12 November 2008

A New Model for Managing International Trade and Development , Part I

This is the first part of a four-part series describing a new approach to the conundrum of manufacturing outsourcing. Sid Eschenbach is The Rag Blog's newest contributor. We welcome his participation in our growing effort. And we hope you, the readers of TRB, enjoy this proposal for changing the way globalization is taking place.

Richard Jehn / The Rag Blog


Click here for all the posts in the series.

In Development…
…only one road leads to Rome

By Sid Eschenbach / The Rag Blog / November 12, 2008

Introduction

The challenges facing President-Elect Barack Obama could not be clearer: in the U.S., he must reverse the hemorrhaging of high quality jobs and declining real wages, and set a course to restore real economic and wage growth. In particular, Obama’s policies must create real growth… that is, growth not founded on financial card shuffling or fiat spending, but on that growth of old founded upon simple work and production. Not on excess borrowing by American consumers, but earnings from jobs and investments in other than service and financial sector businesses.

The U.S., like most other nations, is finally going to be forced, once again, to make money, like that old Smith-Barney ad stated, the old fashioned way... by earning it… but industrial production is at its lowest level since 1942 as a percentage of the economy.

_Problem set:_
1. Please transcribe the trade and development article, starting at "12 November 2008" and ending at "in the series.".
2. In the trade and development article, how many parts does the series have?
3. Using the trade and development article, explain in one to three sentences what it means by the "real growth" that Obama's policies must create.

_Given records:_
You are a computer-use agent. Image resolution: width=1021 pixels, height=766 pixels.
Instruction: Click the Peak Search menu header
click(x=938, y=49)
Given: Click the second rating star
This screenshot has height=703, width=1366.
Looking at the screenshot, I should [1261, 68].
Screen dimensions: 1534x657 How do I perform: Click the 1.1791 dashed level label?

---

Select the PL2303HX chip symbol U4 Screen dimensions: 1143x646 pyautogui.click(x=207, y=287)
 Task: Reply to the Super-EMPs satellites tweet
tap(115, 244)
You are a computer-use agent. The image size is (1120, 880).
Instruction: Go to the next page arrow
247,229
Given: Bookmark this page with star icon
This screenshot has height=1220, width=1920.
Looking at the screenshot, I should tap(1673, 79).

_Full solutions:_
1.
12 November 2008

A New Model for Managing International Trade and Development , Part I

This is the first part of a four-part series describing a new approach to the conundrum of manufacturing outsourcing. Sid Eschenbach is The Rag Blog's newest contributor. We welcome his participation in our growing effort. And we hope you, the readers of TRB, enjoy this proposal for changing the way globalization is taking place.

Richard Jehn / The Rag Blog


Click here for all the posts in the series.

2. Four parts.

3. Real growth is growth based on simple work and production, not on financial card shuffling or fiat spending. It comes from earnings from jobs and from investments outside service and financial sector businesses, not from excess borrowing by American consumers.